_Your instructions_
Put every line of the saved entries below into a JSON list of strings, with one string for each line and no blank lines.

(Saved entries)
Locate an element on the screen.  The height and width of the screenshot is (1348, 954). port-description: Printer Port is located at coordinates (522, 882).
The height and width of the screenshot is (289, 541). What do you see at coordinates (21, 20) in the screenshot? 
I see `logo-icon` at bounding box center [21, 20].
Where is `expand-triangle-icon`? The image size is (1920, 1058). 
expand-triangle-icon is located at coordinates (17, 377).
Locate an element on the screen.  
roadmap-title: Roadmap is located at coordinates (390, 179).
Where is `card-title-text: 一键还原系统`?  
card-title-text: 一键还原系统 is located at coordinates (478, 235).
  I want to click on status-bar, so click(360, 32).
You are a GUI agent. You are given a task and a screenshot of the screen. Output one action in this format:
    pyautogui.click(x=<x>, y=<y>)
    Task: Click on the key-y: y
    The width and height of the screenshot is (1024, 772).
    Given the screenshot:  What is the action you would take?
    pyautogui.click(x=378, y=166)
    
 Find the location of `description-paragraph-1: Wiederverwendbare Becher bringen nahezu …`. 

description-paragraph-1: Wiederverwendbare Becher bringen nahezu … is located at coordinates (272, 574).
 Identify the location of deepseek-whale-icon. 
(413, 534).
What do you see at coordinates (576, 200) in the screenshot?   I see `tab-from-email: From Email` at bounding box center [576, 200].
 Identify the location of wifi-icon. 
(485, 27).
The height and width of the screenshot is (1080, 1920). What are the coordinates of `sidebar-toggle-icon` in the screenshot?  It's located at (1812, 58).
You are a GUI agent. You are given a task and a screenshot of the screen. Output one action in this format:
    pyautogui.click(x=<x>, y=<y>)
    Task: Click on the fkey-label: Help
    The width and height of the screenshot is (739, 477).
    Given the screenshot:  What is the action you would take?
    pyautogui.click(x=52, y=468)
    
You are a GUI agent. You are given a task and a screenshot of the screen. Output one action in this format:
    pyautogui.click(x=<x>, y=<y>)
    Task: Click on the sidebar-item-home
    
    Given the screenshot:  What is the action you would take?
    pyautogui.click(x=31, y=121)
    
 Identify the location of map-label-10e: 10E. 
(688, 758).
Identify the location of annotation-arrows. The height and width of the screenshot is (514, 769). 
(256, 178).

_Written solution_
[
  "Locate an element on the screen.  The height and width of the screenshot is (1348, 954). port-description: Printer Port is located at coordinates (522, 882).",
  "The height and width of the screenshot is (289, 541). What do you see at coordinates (21, 20) in the screenshot? ",
  "I see `logo-icon` at bounding box center [21, 20].",
  "Where is `expand-triangle-icon`? The image size is (1920, 1058). ",
  "expand-triangle-icon is located at coordinates (17, 377).",
  "Locate an element on the screen.  ",
  "roadmap-title: Roadmap is located at coordinates (390, 179).",
  "Where is `card-title-text: 一键还原系统`?  ",
  "card-title-text: 一键还原系统 is located at coordinates (478, 235).",
  "  I want to click on status-bar, so click(360, 32).",
  "You are a GUI agent. You are given a task and a screenshot of the screen. Output one action in this format:",
  "    pyautogui.click(x=<x>, y=<y>)",
  "    Task: Click on the key-y: y",
  "    The width and height of the screenshot is (1024, 772).",
  "    Given the screenshot:  What is the action you would take?",
  "    pyautogui.click(x=378, y=166)",
  " Find the location of `description-paragraph-1: Wiederverwendbare Becher bringen nahezu …`. ",
  "description-paragraph-1: Wiederverwendbare Becher bringen nahezu … is located at coordinates (272, 574).",
  " Identify the location of deepseek-whale-icon. ",
  "(413, 534).",
  "What do you see at coordinates (576, 200) in the screenshot?   I see `tab-from-email: From Email` at bounding box center [576, 200].",
  " Identify the location of wifi-icon. ",
  "(485, 27).",
  "The height and width of the screenshot is (1080, 1920). What are the coordinates of `sidebar-toggle-icon` in the screenshot?  It's located at (1812, 58).",
  "You are a GUI agent. You are given a task and a screenshot of the screen. Output one action in this format:",
  "    pyautogui.click(x=<x>, y=<y>)",
  "    Task: Click on the fkey-label: Help",
  "    The width and height of the screenshot is (739, 477).",
  "    Given the screenshot:  What is the action you would take?",
  "    pyautogui.click(x=52, y=468)",
  "You are a GUI agent. You are given a task and a screenshot of the screen. Output one action in this format:",
  "    pyautogui.click(x=<x>, y=<y>)",
  "    Task: Click on the sidebar-item-home",
  "    Given the screenshot:  What is the action you would take?",
  "    pyautogui.click(x=31, y=121)",
  " Identify the location of map-label-10e: 10E. ",
  "(688, 758).",
  "Identify the location of annotation-arrows. The height and width of the screenshot is (514, 769). ",
  "(256, 178)."
]